The Correct Option is D

When an alpha particle collides head-on with a gold nucleus, the potential energy at the closest approach can be calculated using Coulomb’s law. The total energy at the closest approach is purely electrostatic potential energy because the kinetic energy of the alpha particle becomes zero at the point of closest approach. 

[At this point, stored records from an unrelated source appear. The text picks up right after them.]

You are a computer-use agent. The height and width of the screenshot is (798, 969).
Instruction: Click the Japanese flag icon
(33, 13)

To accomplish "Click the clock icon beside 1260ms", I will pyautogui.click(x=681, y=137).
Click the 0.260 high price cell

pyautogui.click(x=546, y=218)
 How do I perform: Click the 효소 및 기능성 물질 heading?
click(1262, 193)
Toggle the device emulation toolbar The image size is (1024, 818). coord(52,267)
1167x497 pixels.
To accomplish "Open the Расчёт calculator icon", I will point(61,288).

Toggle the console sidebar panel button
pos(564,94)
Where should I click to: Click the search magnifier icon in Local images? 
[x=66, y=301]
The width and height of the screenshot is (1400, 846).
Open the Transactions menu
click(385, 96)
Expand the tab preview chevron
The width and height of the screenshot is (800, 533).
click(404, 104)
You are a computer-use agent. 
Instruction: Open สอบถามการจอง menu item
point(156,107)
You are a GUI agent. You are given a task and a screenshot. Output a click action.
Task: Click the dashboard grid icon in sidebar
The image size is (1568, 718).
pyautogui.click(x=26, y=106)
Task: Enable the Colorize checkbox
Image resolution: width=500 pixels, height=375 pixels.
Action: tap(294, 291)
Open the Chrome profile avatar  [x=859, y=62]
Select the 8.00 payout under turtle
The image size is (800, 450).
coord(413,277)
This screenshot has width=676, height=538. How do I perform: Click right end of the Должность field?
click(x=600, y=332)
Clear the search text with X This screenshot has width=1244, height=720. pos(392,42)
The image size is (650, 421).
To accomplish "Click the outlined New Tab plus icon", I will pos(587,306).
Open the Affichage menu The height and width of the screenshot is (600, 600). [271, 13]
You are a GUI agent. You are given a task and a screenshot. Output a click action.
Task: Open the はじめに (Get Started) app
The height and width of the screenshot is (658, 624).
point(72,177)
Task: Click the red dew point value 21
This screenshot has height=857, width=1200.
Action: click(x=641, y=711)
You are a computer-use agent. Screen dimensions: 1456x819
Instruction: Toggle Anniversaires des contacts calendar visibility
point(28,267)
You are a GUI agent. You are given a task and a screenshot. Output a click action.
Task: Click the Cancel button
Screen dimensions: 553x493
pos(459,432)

The potential energy at the closest approach, \( U \), is given by the formula: \[ U = \frac{k_e \cdot Z_1 \cdot Z_2 \cdot e^2}{r} \] Where: - \( k_e = 9 \times 10^9 \, \text{Nm}^2/\text{C}^2 \) (Coulomb constant), - \( Z_1 = 2 \) (charge of the alpha particle), - \( Z_2 = 79 \) (charge of the gold nucleus), - \( e = 1.6 \times 10^{-19} \, \text{C} \) (elementary charge), - \( r = 10 \times 10^{-14} \, \text{m} \) (closest approach). Now, substitute the values into the equation: \[ U = \frac{(9 \times 10^9) \times (2) \times (79) \times (1.6 \times 10^{-19})^2}{10 \times 10^{-14}} \] Simplifying: \[ U = \frac{9 \times 10^9 \times 2 \times 79 \times (2.56 \times 10^{-38})}{10 \times 10^{-14}} = 3.64 \times 10^{-13} \, \text{J} \] Thus, the kinetic energy of the alpha particle is \( 3.64 \times 10^{-13} \, \text{J} \).